Sometimes these absent parents were also largely absent during the marriage. As I often say to my clients, “You weren’t able to change him/her when the two of you were together. What makes you think you can change him/her now that you’re apart?” The other bad news for these parents is that the court process is unlikely to be any more successful at changing them.
Most likely, the best you can do for your kids during the divorce is to support them in their relationship with their other parent. On the one hand, you need to refrain from making negative statements about the other parent, either to the kids or in front of the kids. You won’t benefit; the other parent won’t benefit; most importantly, the kids will suffer. On the other hand, you can’t lie to the children.
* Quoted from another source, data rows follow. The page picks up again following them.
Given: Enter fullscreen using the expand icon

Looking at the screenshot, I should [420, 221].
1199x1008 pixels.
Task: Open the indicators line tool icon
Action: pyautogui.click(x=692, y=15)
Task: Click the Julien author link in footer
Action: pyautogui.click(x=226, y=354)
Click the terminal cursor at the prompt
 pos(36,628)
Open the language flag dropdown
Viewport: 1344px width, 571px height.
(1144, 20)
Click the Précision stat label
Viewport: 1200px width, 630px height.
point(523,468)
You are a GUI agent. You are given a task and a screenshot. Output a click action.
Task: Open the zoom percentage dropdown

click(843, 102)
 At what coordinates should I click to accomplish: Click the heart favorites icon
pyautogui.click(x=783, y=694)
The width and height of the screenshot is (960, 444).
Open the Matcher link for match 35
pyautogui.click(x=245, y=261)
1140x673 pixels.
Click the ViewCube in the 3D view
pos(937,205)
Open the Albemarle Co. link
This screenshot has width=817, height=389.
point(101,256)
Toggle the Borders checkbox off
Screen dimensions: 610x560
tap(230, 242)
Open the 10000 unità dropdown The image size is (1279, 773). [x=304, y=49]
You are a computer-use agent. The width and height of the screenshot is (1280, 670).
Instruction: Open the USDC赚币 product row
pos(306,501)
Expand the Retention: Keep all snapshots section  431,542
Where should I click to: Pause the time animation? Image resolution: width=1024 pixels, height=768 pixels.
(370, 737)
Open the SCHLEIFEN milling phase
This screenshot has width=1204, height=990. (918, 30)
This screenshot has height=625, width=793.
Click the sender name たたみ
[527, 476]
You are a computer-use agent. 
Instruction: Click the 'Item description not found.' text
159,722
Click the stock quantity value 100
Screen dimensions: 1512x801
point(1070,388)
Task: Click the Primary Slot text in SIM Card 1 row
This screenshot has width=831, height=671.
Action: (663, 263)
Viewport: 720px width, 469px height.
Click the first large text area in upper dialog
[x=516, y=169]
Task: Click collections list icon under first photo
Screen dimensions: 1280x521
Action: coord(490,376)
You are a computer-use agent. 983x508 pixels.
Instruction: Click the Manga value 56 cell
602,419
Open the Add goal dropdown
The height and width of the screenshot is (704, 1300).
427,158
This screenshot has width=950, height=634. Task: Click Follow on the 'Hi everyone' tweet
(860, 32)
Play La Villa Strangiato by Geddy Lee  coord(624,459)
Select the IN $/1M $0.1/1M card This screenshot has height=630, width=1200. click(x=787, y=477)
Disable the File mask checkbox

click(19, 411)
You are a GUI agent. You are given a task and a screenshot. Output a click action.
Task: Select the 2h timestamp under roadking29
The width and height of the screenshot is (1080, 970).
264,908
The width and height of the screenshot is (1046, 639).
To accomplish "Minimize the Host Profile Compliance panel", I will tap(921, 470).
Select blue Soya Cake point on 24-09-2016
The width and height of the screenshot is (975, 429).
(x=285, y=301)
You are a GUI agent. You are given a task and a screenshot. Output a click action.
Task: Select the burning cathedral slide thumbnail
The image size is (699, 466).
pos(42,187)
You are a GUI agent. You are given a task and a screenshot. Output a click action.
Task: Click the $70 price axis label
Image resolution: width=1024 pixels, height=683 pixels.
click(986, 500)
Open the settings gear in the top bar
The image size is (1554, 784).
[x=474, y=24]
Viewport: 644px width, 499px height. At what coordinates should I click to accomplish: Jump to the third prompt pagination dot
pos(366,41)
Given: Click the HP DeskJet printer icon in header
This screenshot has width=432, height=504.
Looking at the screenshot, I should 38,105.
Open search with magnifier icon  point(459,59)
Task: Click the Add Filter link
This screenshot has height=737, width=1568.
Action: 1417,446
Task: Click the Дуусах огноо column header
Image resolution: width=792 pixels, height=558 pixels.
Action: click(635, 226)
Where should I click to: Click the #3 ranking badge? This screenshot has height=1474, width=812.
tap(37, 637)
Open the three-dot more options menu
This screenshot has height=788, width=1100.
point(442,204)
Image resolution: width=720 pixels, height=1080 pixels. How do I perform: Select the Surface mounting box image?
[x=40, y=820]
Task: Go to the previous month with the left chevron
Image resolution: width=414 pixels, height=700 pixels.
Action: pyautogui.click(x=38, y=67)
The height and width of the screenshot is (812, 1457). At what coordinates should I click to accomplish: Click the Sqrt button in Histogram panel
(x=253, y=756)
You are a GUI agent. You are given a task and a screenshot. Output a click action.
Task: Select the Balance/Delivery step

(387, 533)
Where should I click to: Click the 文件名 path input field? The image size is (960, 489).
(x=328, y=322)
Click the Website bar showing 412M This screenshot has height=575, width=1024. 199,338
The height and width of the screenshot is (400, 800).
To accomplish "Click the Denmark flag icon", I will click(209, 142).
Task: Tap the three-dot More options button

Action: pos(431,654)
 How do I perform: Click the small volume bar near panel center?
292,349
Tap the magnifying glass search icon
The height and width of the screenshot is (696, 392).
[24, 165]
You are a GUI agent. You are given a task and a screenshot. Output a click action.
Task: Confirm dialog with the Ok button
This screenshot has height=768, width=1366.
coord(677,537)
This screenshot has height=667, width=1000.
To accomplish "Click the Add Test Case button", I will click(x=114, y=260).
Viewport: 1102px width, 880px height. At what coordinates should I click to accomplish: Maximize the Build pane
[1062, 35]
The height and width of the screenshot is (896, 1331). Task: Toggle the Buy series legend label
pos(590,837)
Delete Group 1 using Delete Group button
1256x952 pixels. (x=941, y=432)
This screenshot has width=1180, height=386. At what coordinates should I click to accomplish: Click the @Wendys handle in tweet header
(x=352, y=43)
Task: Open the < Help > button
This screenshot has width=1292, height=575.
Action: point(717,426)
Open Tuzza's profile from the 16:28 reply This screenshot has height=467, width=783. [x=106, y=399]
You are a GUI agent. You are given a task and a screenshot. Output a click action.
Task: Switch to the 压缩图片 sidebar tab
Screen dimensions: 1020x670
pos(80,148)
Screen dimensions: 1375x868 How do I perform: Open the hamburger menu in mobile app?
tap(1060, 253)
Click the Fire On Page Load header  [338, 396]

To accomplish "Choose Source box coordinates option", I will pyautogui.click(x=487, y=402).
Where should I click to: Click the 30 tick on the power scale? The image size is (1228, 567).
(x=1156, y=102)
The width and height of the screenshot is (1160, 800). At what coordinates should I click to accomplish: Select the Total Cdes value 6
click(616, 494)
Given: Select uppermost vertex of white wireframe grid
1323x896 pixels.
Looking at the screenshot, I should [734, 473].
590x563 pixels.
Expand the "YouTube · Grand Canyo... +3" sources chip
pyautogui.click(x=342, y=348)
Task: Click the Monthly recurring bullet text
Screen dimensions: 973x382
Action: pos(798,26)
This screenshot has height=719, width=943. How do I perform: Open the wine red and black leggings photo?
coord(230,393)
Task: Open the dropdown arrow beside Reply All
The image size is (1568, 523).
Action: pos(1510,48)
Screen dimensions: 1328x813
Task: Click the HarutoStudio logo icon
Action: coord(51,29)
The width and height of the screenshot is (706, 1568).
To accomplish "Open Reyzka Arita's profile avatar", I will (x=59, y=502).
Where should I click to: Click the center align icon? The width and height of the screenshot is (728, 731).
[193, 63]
They are observing both parents’ behavior, even if their observations consist of waiting for a parent to call or show up. You can’t make excuses for the other parent. Your kids may benefit from using a counseling service such as Kids In the Middle.
At the end of the day, you need to be a good, consistent parent, let the other parent act as they will, and not try to retaliate or change the other parent. There is no legal recourse. The law can’t make someone be a good parent.